Vestas raised its full-year profit margin forecast after posting strong second-quarter figures, revealing growing confidence among its management that the company's turnaround strategy is working.

The Danish manufacturer reported an increase in quarterly sales of 13.1% and a more-than seven-fold increase in operating profits (EBIT) from EUR 12 million ($15.7 million) in Q2 2013 to EUR 104 million in Q2 this year. This far exceeds analysts' expectations of an EBIT figure of EUR 63 million.

Vestas' Q2 net profit of EUR 94 million compared with a net loss of EUR 62 million in the second quarter of last year.

The company said it expected its full-year operating profit margin before special items of 6%, up from 3.5% in 2013. Its previous guidance was for a minimum of 5%.

Chief executive Anders Runevad was appointed a year ago after Vestas had issued a series of profit warnings.

Under his leadership, the manufacturer has shed more than 5,000 jobs, closed plants and sold unprofitable businesses in a far-reaching restructuring after overcapacity and intense competition hit the renewable-energy sector.

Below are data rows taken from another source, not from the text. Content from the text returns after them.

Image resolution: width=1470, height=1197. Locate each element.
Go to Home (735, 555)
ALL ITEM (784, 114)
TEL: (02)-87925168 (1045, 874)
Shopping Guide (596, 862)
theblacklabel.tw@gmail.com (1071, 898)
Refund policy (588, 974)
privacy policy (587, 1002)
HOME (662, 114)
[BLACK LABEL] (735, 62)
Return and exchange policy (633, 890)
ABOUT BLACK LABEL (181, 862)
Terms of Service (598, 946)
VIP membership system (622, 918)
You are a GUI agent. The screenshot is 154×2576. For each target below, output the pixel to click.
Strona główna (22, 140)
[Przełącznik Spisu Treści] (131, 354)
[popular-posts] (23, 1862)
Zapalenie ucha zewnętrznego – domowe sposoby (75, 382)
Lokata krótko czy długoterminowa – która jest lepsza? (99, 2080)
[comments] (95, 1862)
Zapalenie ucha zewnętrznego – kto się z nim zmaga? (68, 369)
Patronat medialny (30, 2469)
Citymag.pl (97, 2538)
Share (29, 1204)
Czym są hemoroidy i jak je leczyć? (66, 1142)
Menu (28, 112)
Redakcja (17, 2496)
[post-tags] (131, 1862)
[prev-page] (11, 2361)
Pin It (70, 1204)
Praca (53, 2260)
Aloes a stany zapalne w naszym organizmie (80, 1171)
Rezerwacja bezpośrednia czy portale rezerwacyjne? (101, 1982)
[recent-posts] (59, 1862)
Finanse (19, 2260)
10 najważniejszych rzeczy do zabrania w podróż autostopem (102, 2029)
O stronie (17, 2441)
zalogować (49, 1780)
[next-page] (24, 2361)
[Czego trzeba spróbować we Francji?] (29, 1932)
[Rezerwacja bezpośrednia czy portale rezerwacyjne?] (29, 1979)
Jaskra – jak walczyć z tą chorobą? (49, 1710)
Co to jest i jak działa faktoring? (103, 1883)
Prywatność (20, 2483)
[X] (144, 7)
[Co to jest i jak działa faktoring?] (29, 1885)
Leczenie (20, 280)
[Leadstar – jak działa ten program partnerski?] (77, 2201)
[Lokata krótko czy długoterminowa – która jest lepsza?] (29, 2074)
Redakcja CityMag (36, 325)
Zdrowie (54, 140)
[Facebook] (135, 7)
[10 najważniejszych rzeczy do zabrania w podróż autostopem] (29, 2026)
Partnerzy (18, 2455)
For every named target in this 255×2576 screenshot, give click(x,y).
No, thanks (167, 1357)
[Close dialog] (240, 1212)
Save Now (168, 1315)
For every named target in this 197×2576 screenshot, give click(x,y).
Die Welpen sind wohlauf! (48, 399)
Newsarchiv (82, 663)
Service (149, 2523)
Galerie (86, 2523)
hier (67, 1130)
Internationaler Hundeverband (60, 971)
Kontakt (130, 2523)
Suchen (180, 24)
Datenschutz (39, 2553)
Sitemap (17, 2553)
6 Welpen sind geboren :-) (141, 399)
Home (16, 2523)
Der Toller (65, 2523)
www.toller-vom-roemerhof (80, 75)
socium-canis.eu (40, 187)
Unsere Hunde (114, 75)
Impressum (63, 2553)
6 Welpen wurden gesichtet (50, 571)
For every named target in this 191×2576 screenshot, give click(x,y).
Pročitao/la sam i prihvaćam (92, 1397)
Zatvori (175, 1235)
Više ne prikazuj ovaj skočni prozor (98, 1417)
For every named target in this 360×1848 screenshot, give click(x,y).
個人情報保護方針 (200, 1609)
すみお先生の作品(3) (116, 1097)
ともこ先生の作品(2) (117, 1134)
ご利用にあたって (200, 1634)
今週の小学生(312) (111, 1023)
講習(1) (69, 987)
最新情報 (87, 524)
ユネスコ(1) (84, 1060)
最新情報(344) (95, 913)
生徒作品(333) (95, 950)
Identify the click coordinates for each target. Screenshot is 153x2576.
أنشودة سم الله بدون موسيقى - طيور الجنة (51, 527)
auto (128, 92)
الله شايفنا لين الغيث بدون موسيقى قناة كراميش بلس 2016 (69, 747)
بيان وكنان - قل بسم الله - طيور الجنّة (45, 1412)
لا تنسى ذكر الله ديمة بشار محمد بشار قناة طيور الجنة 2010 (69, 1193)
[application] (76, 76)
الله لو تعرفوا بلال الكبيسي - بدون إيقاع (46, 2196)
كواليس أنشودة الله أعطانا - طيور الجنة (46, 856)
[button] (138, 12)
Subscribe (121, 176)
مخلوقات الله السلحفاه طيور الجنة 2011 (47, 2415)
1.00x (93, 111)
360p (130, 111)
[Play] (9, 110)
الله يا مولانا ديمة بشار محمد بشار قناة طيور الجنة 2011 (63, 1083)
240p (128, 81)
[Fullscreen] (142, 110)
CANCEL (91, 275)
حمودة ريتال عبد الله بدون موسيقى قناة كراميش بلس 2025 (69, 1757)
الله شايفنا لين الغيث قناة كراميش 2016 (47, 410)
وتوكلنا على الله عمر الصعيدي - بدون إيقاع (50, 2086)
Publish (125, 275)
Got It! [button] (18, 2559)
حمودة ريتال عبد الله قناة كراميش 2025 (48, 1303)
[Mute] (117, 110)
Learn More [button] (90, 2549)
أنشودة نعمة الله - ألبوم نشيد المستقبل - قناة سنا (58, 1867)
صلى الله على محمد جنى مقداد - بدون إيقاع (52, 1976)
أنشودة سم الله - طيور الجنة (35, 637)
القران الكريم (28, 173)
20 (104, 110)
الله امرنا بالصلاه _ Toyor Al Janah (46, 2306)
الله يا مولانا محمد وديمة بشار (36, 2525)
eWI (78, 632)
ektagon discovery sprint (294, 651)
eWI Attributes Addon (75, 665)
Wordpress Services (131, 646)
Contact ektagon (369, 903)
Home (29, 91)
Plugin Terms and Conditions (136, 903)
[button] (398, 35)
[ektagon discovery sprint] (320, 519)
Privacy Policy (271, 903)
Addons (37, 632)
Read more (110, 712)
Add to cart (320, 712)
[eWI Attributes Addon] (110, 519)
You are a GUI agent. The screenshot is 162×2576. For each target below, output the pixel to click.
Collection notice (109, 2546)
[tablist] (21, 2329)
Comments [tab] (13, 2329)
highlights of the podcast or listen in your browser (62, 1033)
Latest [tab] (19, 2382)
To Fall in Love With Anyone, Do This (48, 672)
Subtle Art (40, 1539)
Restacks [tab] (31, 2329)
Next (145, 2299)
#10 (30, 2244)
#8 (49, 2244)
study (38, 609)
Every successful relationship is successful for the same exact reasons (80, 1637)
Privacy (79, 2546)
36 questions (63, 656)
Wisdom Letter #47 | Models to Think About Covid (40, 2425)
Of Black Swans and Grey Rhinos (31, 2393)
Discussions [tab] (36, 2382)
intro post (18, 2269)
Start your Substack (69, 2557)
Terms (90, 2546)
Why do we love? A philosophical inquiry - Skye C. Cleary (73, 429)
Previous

Vestas' share price gained 43.8% for the year to 2 September, down on its peak in June, when it was up 84.5% for the year.

In September analysts' views on the company had also dampened since the summer, with only 27.8% recommending a "buy" compared with 58.8% in June.

Spain's Gamesa published an impressive set of half-year results, including a 13.1% increase in sales and a doubling of profits over last year's first-half results to EUR 42 million.

The company did not publish separate quarterly figures for Q2, but a comparison of its H1 and Q1 reports reveals that sales in the second quarter rose by 10.2% and net profits were EUR 25 million.

The company's EBIT was up 26.1% for the first half of the year and 11.4% for the second quarter.

As with Vestas, cost-cutting played a key role in Gamesa's improved fortunes in addition to greater revenues.

The company ended H1 2014 with EUR 549 million of interest-bearing debt, 11% less than at the end of the same period last year.

The firm's EBIT margin rose from 5.9% to 6.5% over the same period. The reduction in debt was achieved despite an increase in working capital associated with a rising production volume.

Overall, production returned to levels that were last seen in H1 2012, but with 41% less debt.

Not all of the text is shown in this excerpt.